1. At least one feature extraction determiner configured to extract feature position information from a pair of input image signals, and matching with corresponding features in the input image signals according to the feature position information and the difference information. An image processing device having a matching unit coupled to the feature extraction determiner arranged to cause the feature extraction determiner.

2. The image processing apparatus according to claim 1, wherein the matching unit outputs three-dimensional information related to the input image.

3. The image processing apparatus according to claim 2, wherein the 3D surface information is based on a predetermined model.

4. The image processing apparatus according to claim 4, wherein the predetermined model is a human face model.

5. The image processing apparatus according to claim 1, wherein the matching unit performs matching on at least one frame of the input image signal and performs time feature matching on at least the other frame.

6. The image processing device of claim 6, wherein the temporal feature matching is performed using sequential input image frames.

7. The image processing apparatus according to claim 6, wherein one of the frames is a key frame.

8. A method of determining parameters related to a 3D model, comprising: extracting feature position information associated with a pair of input images; and the pair of inputs according to the extracted feature position information and the difference information.
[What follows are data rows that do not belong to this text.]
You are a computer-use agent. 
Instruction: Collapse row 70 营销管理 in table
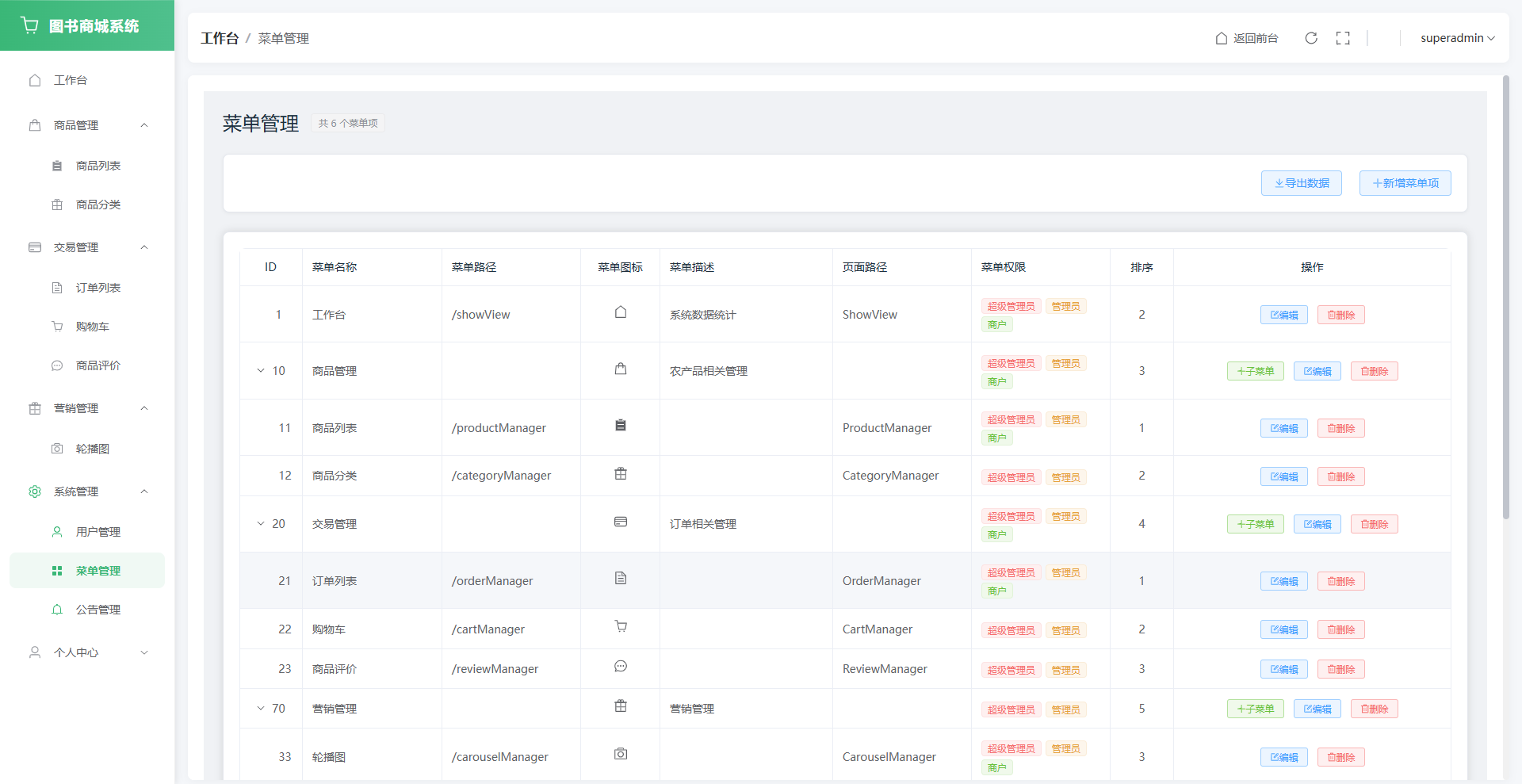click(261, 709)
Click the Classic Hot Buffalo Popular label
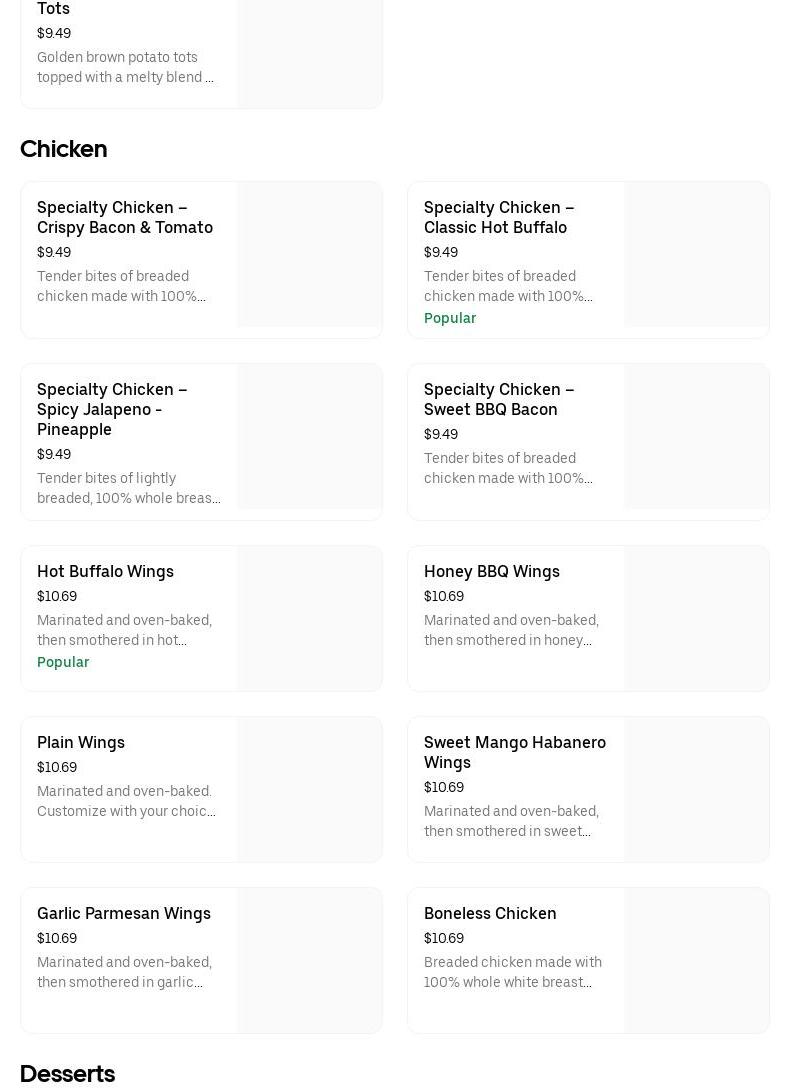 click(450, 318)
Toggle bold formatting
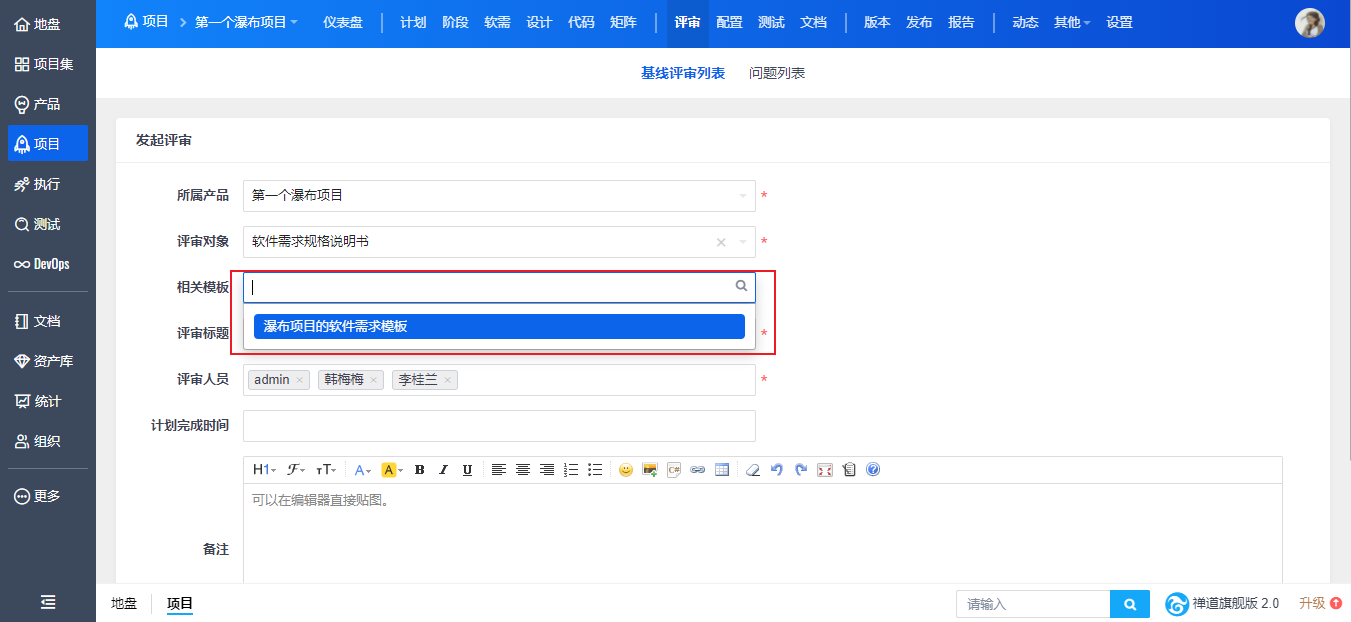The height and width of the screenshot is (622, 1351). coord(419,470)
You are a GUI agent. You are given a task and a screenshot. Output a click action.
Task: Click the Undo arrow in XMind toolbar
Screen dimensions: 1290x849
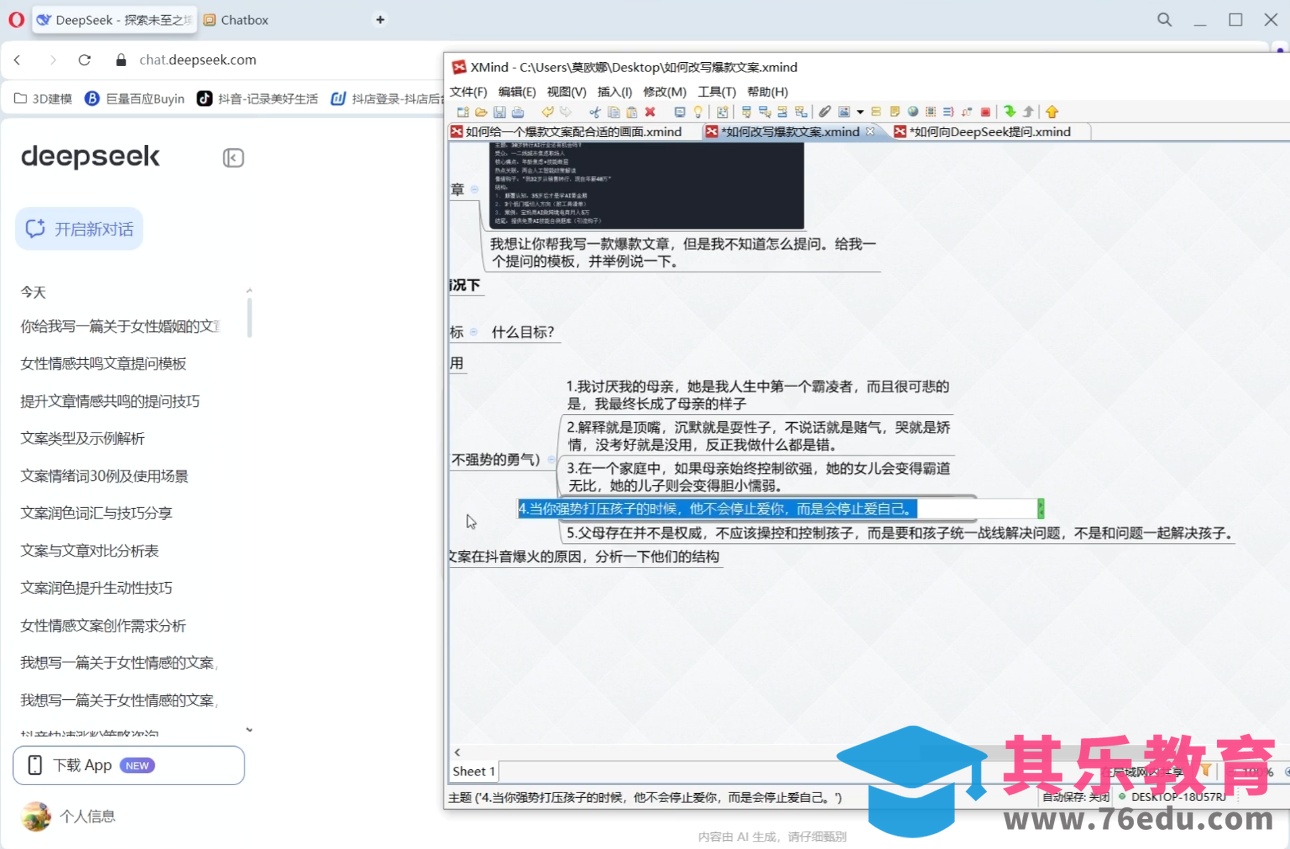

A method comprising matching corresponding features in an image, and determining parameters for a 3D model according to a result of corresponding matching of the features.

9. The method of claim 9, wherein the 3D model is a human face model.

10. A method of encoding an object in a digital image for transmission, the method comprising: extracting feature location information associated with at least one pair of digital images; A method comprising matching corresponding features in the pair of digital images, and encoding information for transmission according to the result of the corresponding matching of features.

11. The method of claim 11, wherein the information for transmitting comprises parameters related to a 3D model.